- Interactive map of Suruç Water Tunnel

Overview
- Official name: Suruç Tüneli
- Location: Suruç, Şanlıurfa Province
- Status: Active

Operation
- Work began: March 18, 2009
- Opened: March 9, 2014; 12 years ago
- Operator: State Hydraulic Works (DSI)
- Character: Water tunnel

Technical
- Length: 17.185 km (10.678 mi)

= Suruç Water Tunnel =

Irrigation tunnel in Turkey

Suruç Water Tunnel (Suruç Tüneli is a water supply tunnel located in Suruç district of Şanlıurfa Province, southeastern Turkey. The purpose of the tunnel is to provide irrigation for the Suruç Valley from Atatürk Dam.
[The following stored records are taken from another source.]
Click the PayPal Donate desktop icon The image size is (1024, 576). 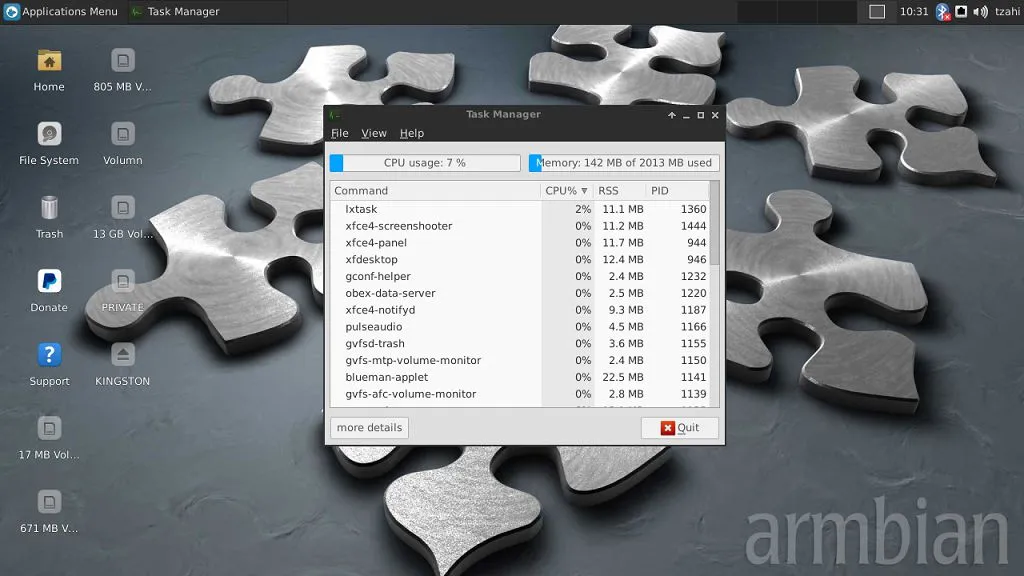(49, 281)
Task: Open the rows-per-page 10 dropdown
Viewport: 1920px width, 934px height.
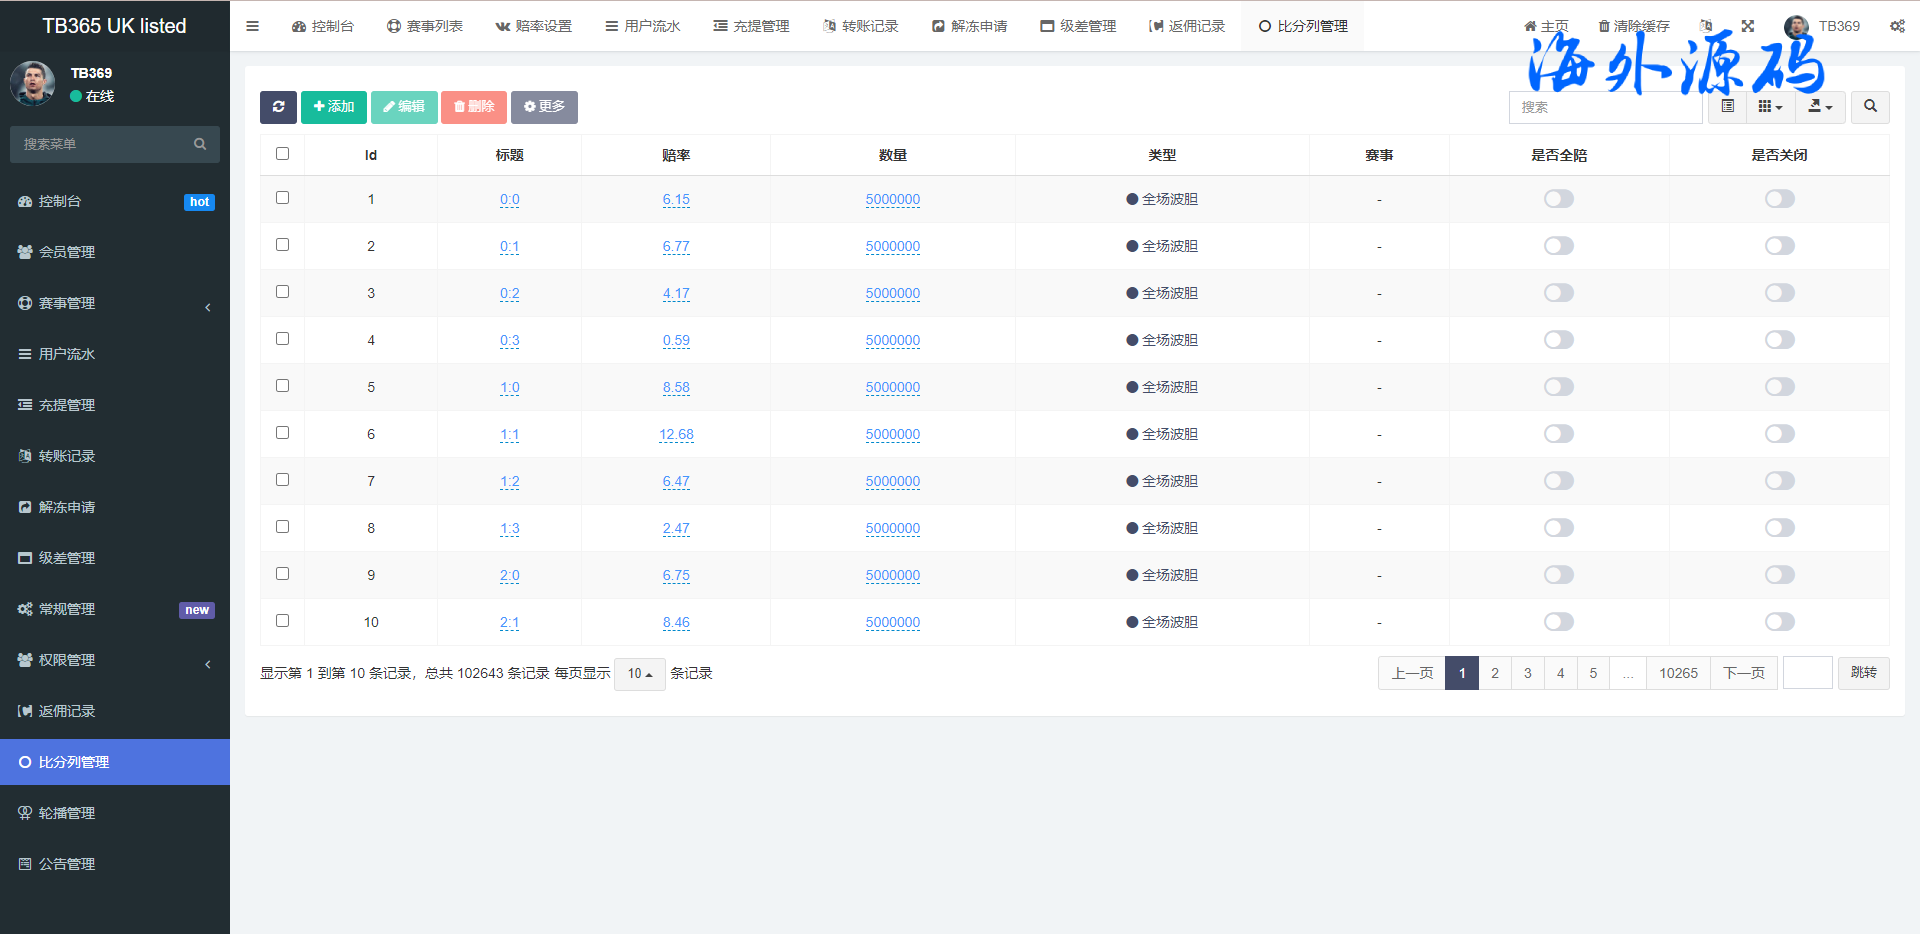Action: click(639, 674)
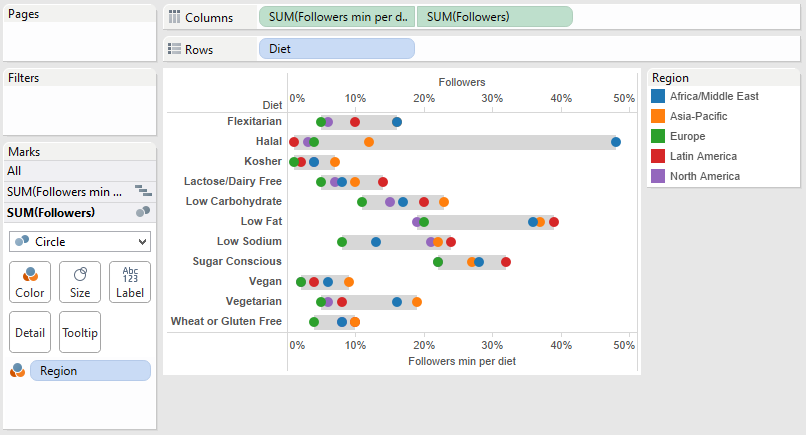Click the Region pill in Marks card

(90, 371)
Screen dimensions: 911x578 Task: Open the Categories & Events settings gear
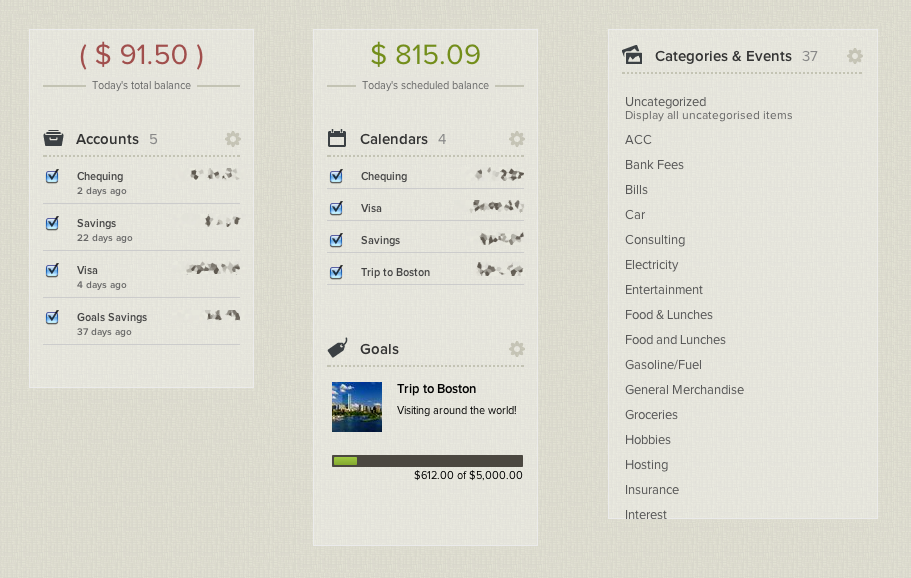click(x=854, y=56)
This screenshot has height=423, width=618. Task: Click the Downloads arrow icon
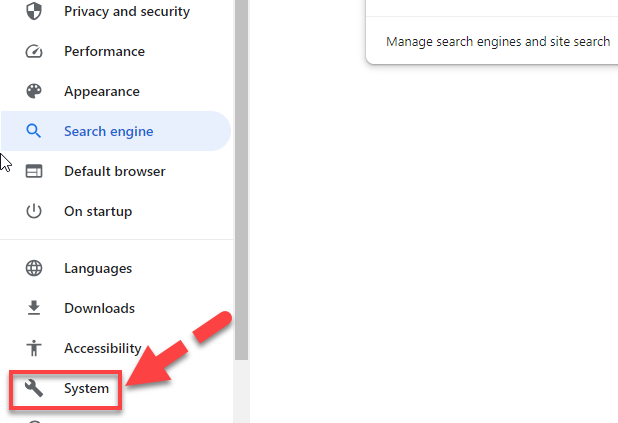pyautogui.click(x=34, y=308)
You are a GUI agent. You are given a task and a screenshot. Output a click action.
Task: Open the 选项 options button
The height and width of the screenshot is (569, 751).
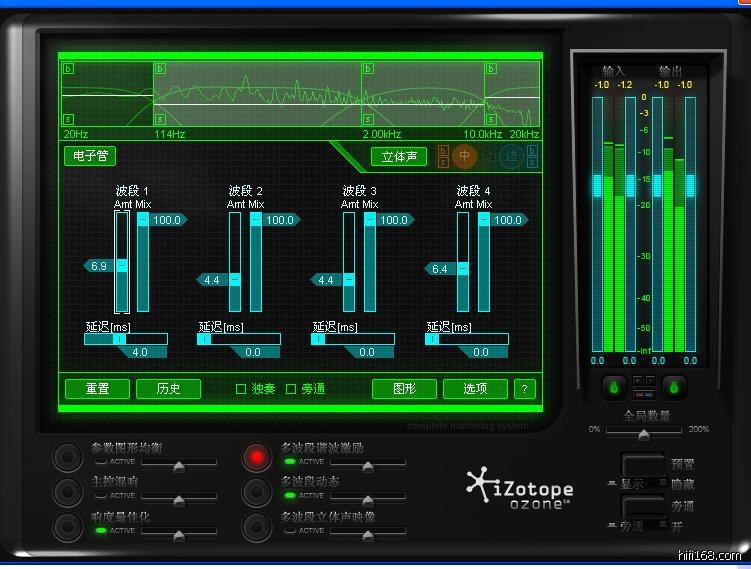(x=475, y=389)
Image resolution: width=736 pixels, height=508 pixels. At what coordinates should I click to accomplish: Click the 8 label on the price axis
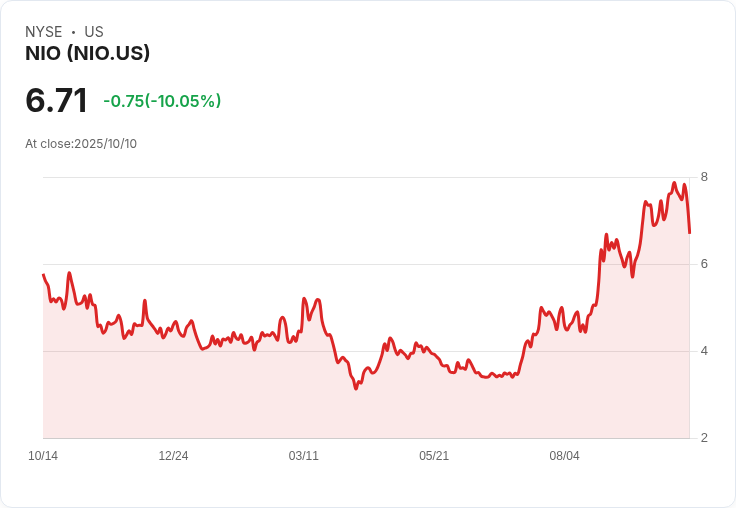704,177
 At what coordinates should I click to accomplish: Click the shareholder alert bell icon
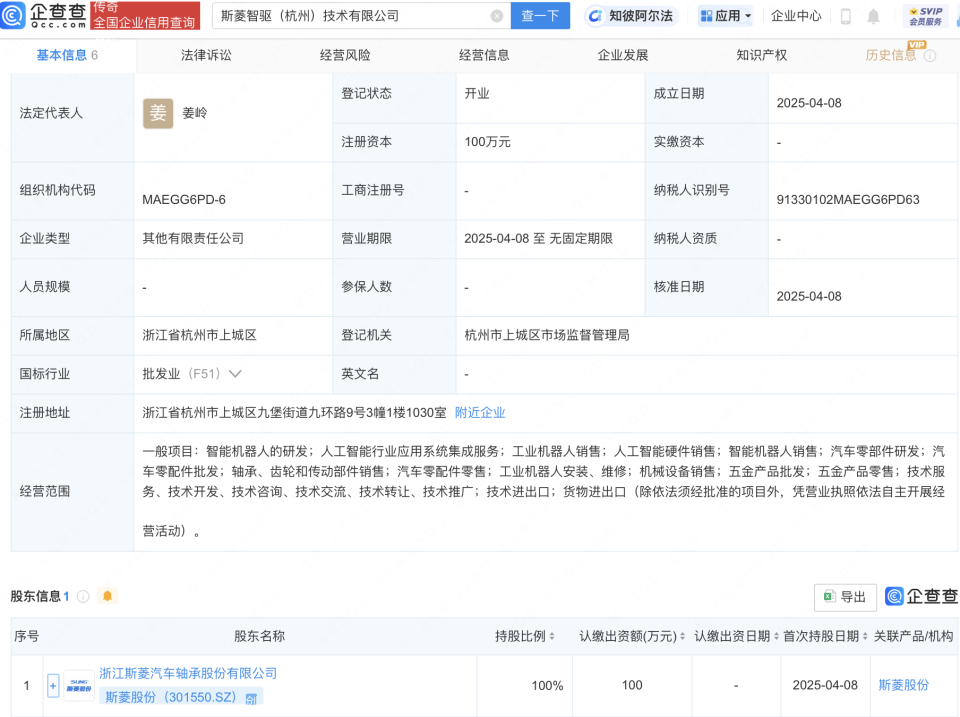tap(107, 596)
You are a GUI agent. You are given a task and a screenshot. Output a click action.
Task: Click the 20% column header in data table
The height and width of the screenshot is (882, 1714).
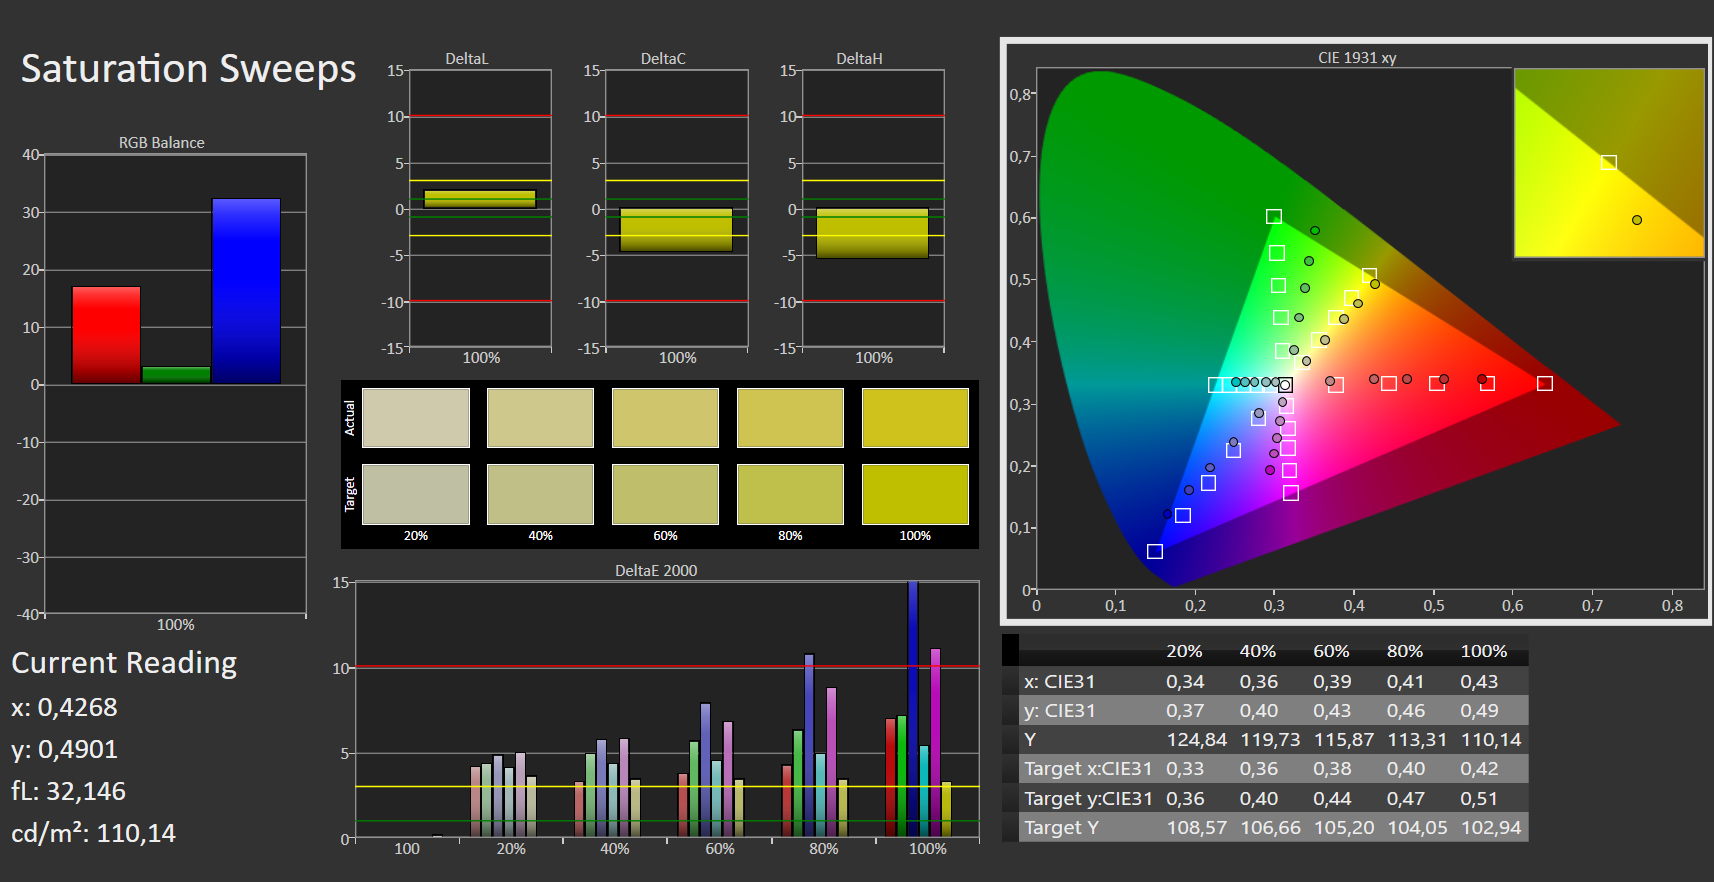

With its length of 17.185 km, it is the country's longest tunnel.

==Technical features==
The water tunnel was commissioned by the State Hydraulic Works (DSI) on December 25, 2008. For the building of the water tunnel, Ilci Construction Inc. was contracted. The construction works at an altitude of 580 m AMSL began on March 18, 2009. The excavation of the water tunnel was carried out with a tunnel boring machine (TBM), which is 152 m long and has a cutting shield of 7.83 m diameter. The TBM was transported from Italy on 300 trailers, and its assembly completed after twelve months on August 21, 2010. Synchronised with the progress of excavation, the inner walls of the tunnel were lined with 30 cm thick precast concrete hexagons. The average daily progress of the excavation works was between 30–40 m. The water tunnel has an average downhill slope of 0.49% through the Gazientep Formation of the Eocene and Oligocene geological period.

==Economics==
The construction cost about 2 billion. As part of the Southeastern Anatolia Project, it supplies water to agricultural land covering an area of about 950 km2 in Suruç Valley and to 134 populated places in and around Suruç. With its inner diameter of 7 m, the water tunnel has a discharge capacity of 90 m3/s, which makes it bigger than many rivers in Turkey. It is expected that the project will create jobs for at least 190,000 people in the region. With irrigation by the Suruç Water Tunnel, over 8,000 farmers will be able to produce more profitable agricultural product. Ministry of Forest and Water Management Veysel Eroğlu stated that its contribution to the country's economy will as much as 270 million annually.